== Passage to read ==

Smart Solutions for Disposing Your Old Electronic Gadgets
Have you got a pile of e-junk in your house? Under the bed or hidden away in the basement? Fast changing and evolving technology is a double-edged sword. On the one hand you have better, faster and sleeker products appearing at regular intervals. But on the other hand these developments render your functional and once 'latest' electronic goods obsolete in no time. As we try to acquire the best in the market, e-waste piles up in our homes. New technology does not come cheap. So instead of blasting a hole in your pocket with every new buy, why not think of ways to use your old gadgets to fund your new gadget obsession? You can choose to recycle, donate, sell, trade in or opt to get a quote for your laptop and get paid instantly online. Let's have a look at how each of these options work.
Recycle the Gadgets
You can choose to recycle almost all of your ancient and outdated e-waste. This is because the more outdated the technology, the more difficult it becomes to sell it. Your 55-inch rear projection TV would definitely not find any buyers, nor would the original bulky iPhone or Motorola Droid. There are definitely exceptions like the earlier versions of iPod or vintage classics like Techtronix oscilloscopes, which are more of collector's items. In the US, average life span of a TV is around two years and that of a computer is three years. Recycling a million laptops saves energy equivalent to what is used in 3,500 American homes in a year. But before choosing your recycler, ascertain that the recycling process is green and environment-friendly. Many electronic product parts can be refurbished and reused. EIA (Energy Information Administration) member companies are making efforts to use recycled materials, including glass, metals and plastics, in new generations of their products. Some examples of popular recycling programs are Apple recycling program, Best Buy, Staples and Goodwill. Nextworth has partnered with Target and you can get Target gift cards for your recycled items. Apple gives gift cards for its products in the recycling program, if they are in a good condition. Dell's Reconnect recycling program is also exemplary.

===

> Task statement
Please retype the piece on disposing of old electronics word for word, from "Smart Solutions for" to "these options work.".

== Dataset extract ==

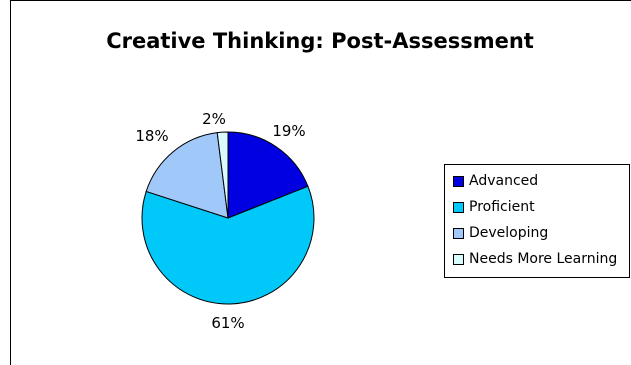 Image resolution: width=631 pixels, height=365 pixels. I want to click on chart-title: Creative Thinking: Post-Assessment, so click(320, 41).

===

> Solution for this exercise
Smart Solutions for Disposing Your Old Electronic Gadgets
Have you got a pile of e-junk in your house? Under the bed or hidden away in the basement? Fast changing and evolving technology is a double-edged sword. On the one hand you have better, faster and sleeker products appearing at regular intervals. But on the other hand these developments render your functional and once 'latest' electronic goods obsolete in no time. As we try to acquire the best in the market, e-waste piles up in our homes. New technology does not come cheap. So instead of blasting a hole in your pocket with every new buy, why not think of ways to use your old gadgets to fund your new gadget obsession? You can choose to recycle, donate, sell, trade in or opt to get a quote for your laptop and get paid instantly online. Let's have a look at how each of these options work.